### DATASET EXCERPTS
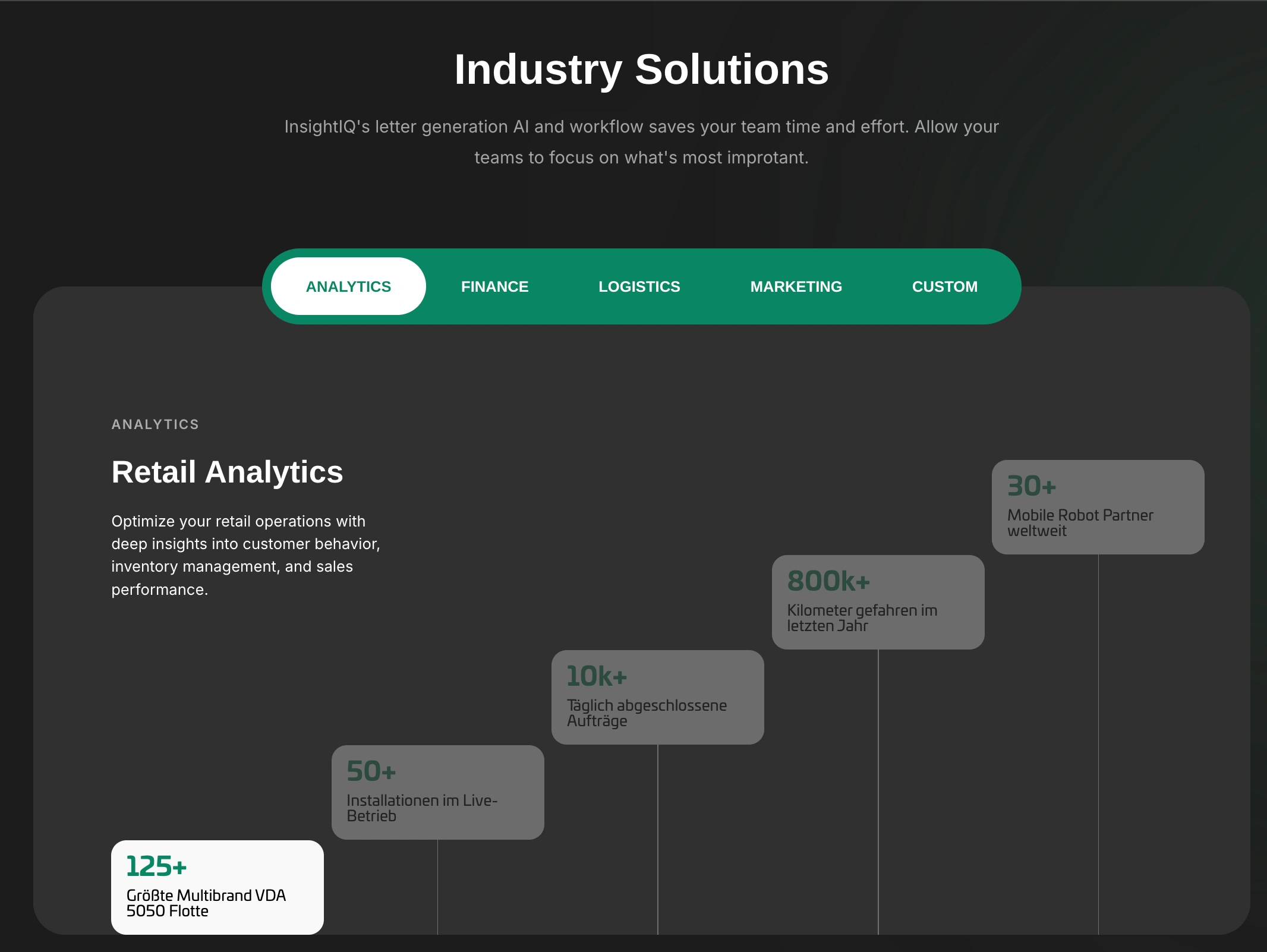
Task: Click the small ANALYTICS section label
Action: tap(155, 424)
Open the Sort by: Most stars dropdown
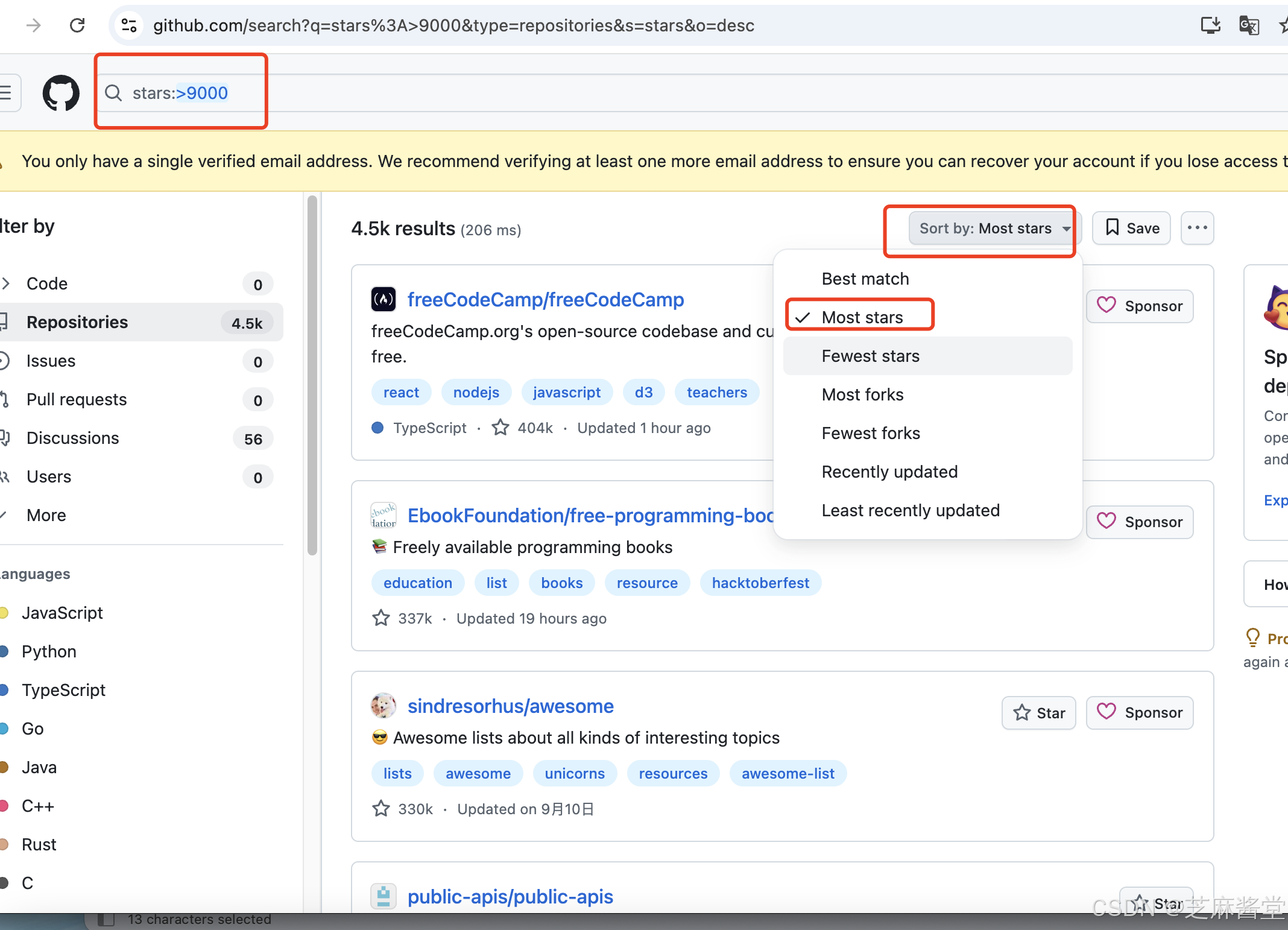 (992, 228)
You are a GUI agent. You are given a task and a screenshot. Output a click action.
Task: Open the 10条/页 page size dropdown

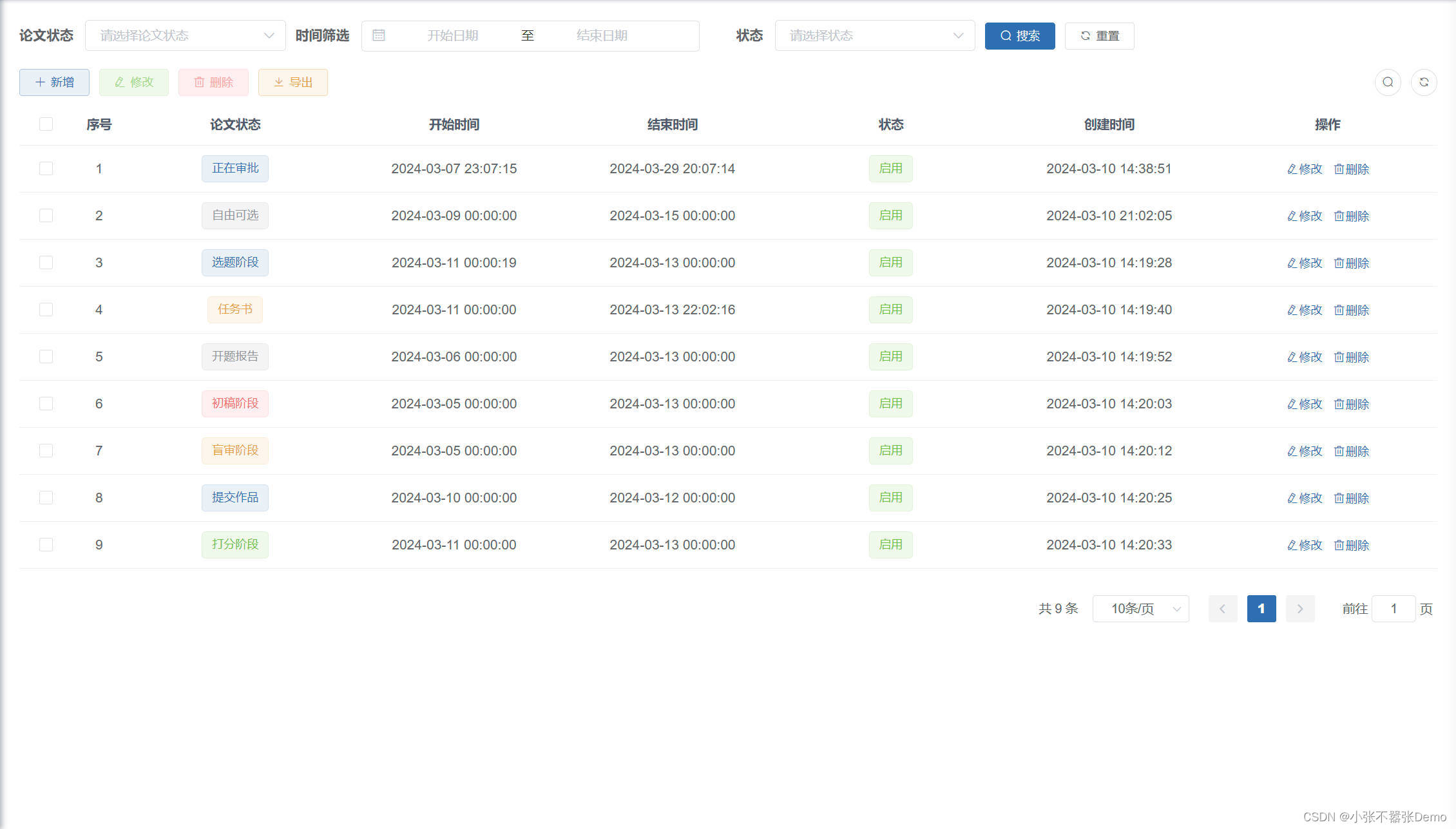[x=1140, y=609]
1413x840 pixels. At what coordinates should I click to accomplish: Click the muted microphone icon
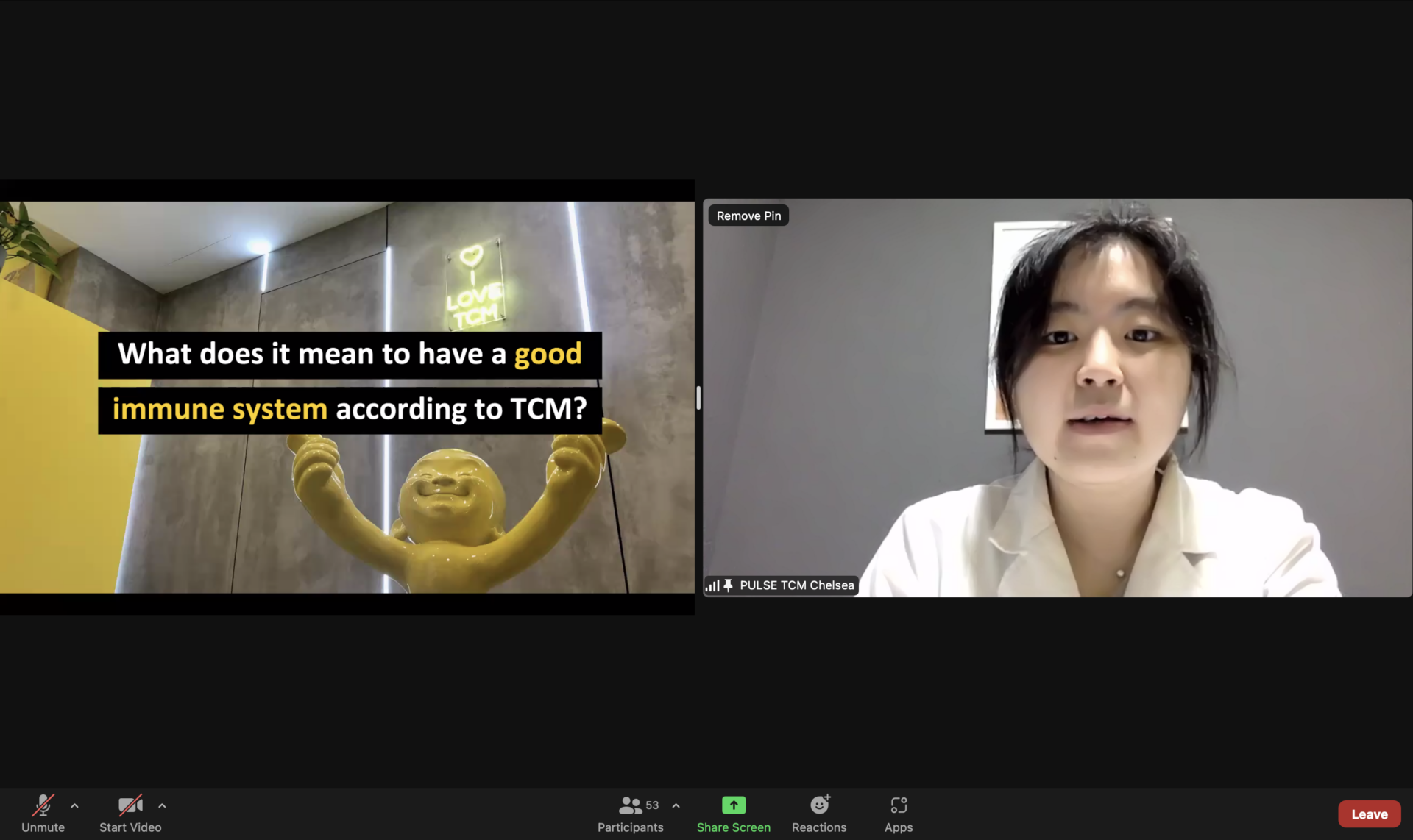click(43, 805)
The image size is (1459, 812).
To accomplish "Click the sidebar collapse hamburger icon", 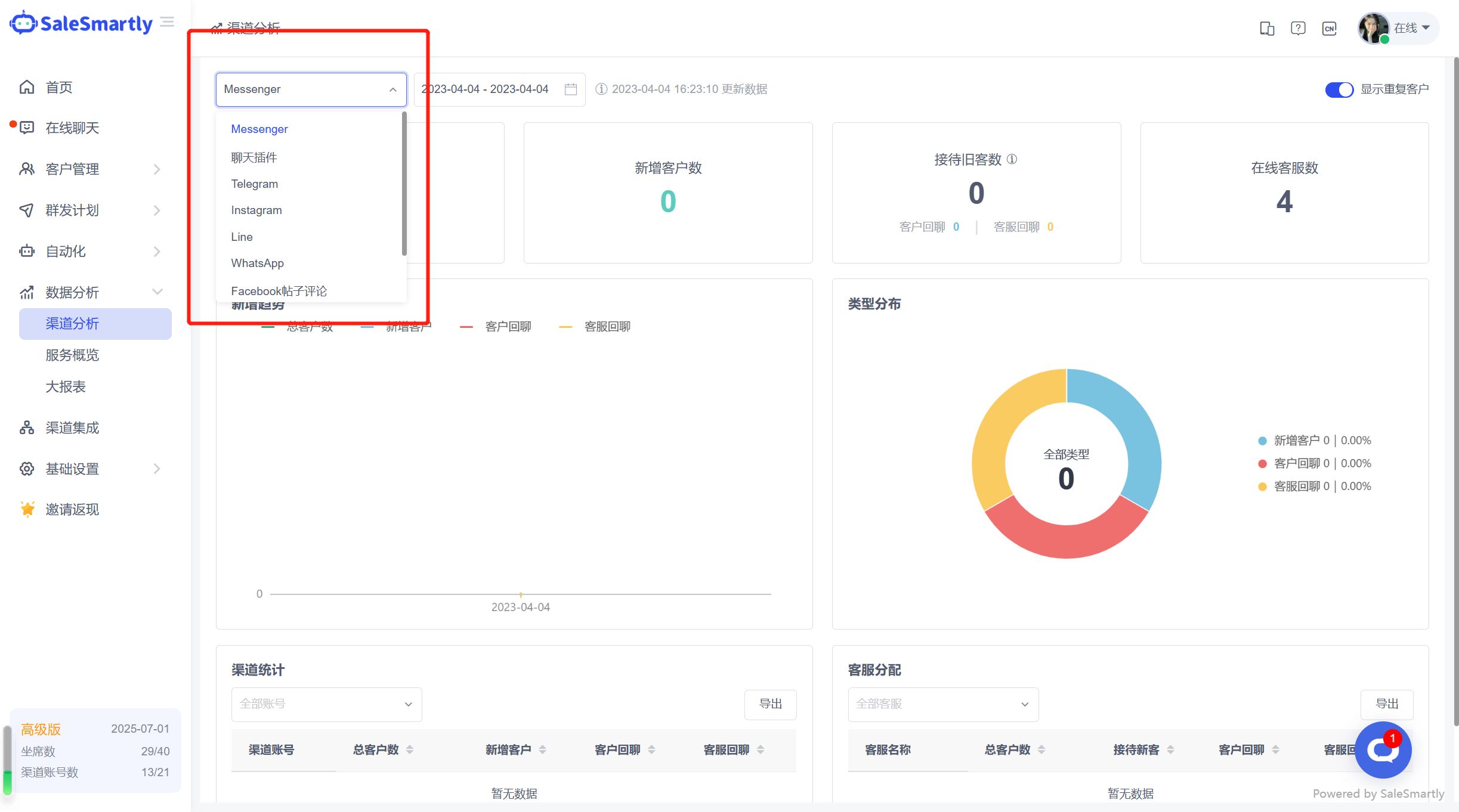I will pyautogui.click(x=168, y=23).
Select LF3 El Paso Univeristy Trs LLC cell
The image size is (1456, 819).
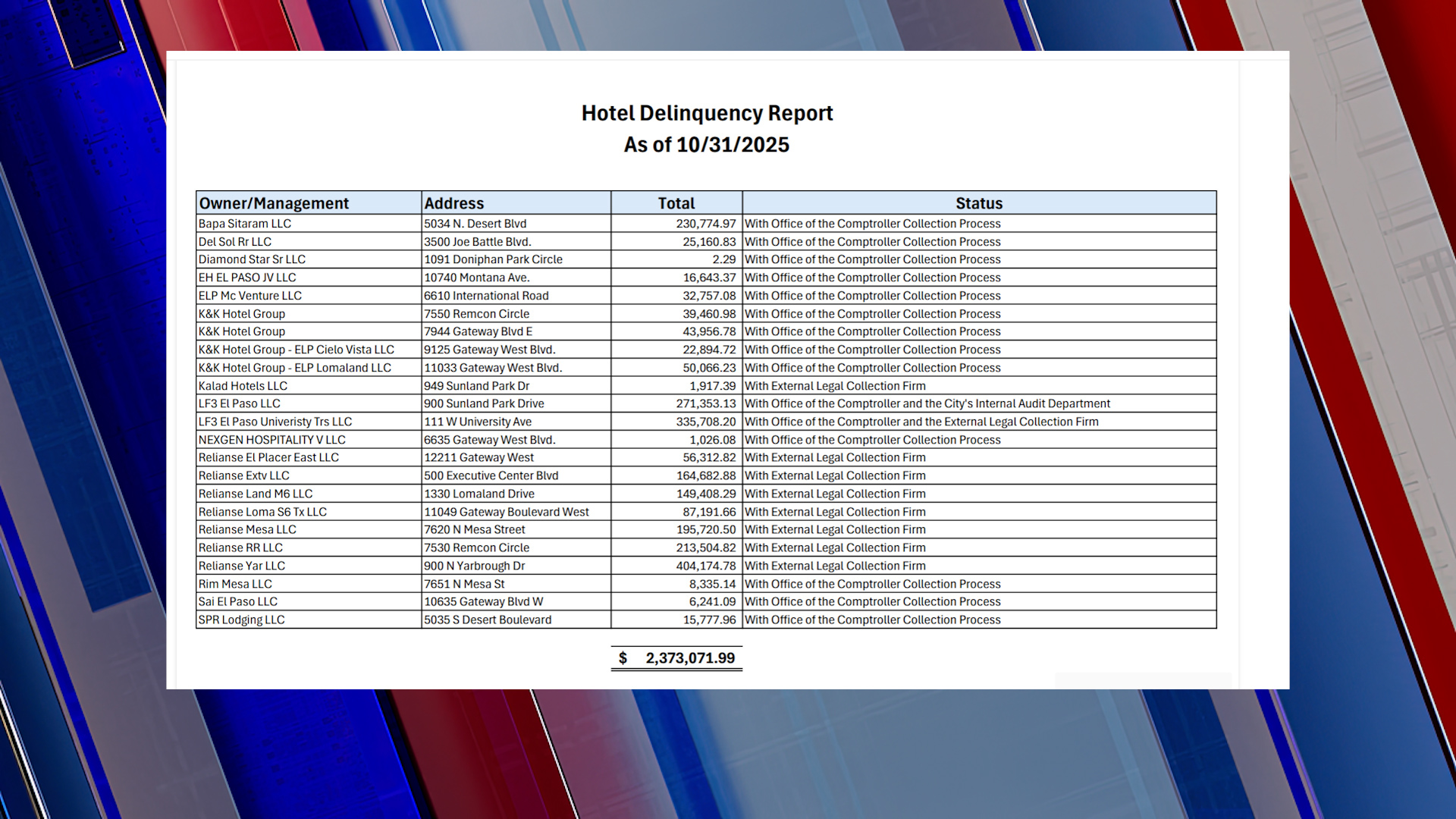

### DIRECTIONS FOR THIS TASK
Report back each line in the material above that contains the string "image".

### RESPONSE BELOW
The image size is (1459, 812).
The image size is (1456, 819).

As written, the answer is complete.